Directions: What is needed is the full listing written out exactly, minus the pictures.
· · · · ·
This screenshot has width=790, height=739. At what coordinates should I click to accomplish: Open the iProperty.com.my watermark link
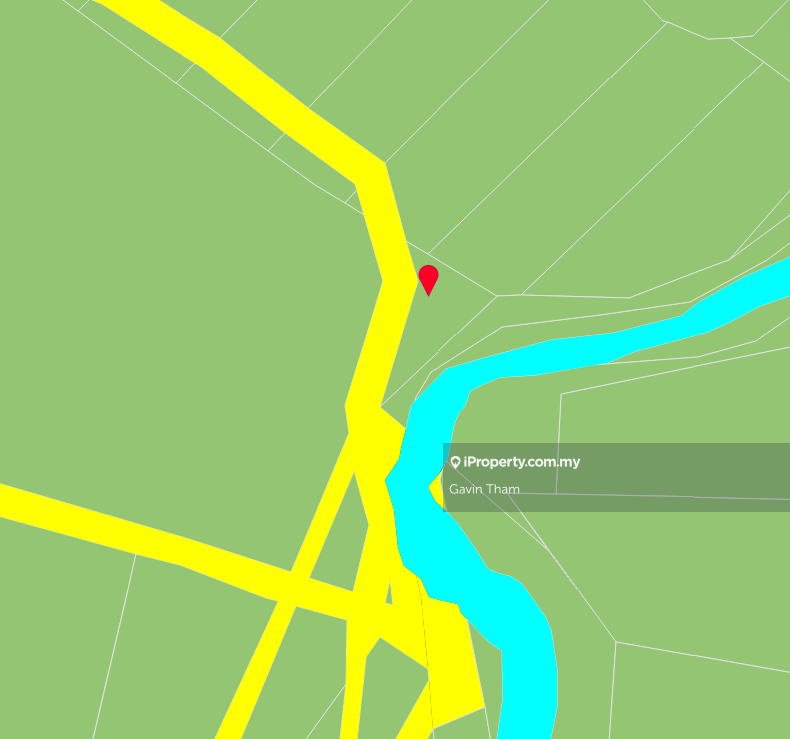521,462
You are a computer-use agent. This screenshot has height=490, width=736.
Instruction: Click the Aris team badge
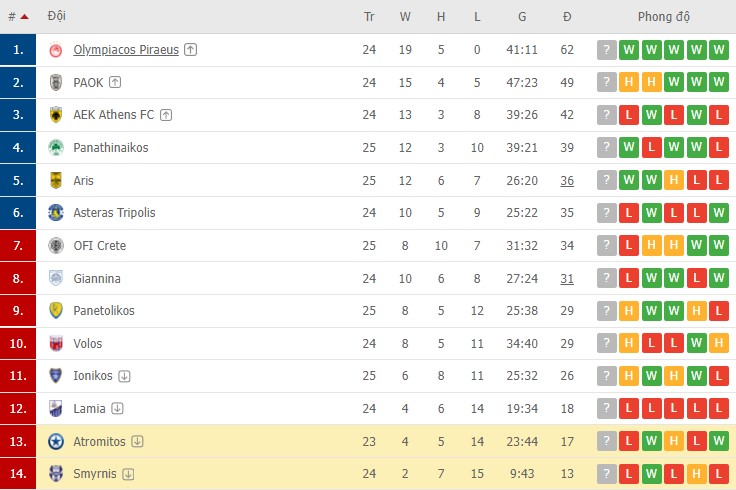coord(56,180)
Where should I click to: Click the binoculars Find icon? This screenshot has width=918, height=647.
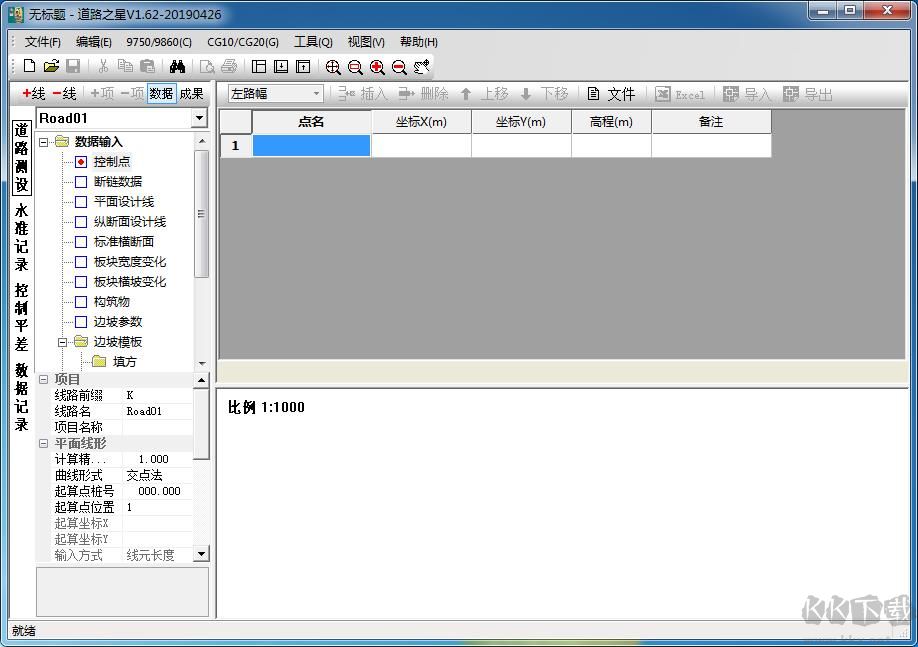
· · · · ·
Output:
This screenshot has width=790, height=739. At what coordinates should I click to accomplish: Open the iProperty.com.my watermark link
521,462
You are a computer-use agent. This screenshot has height=490, width=736.
Instruction: Click the Aris team badge
coord(56,180)
Where should I click to: Click the binoculars Find icon? This screenshot has width=918, height=647.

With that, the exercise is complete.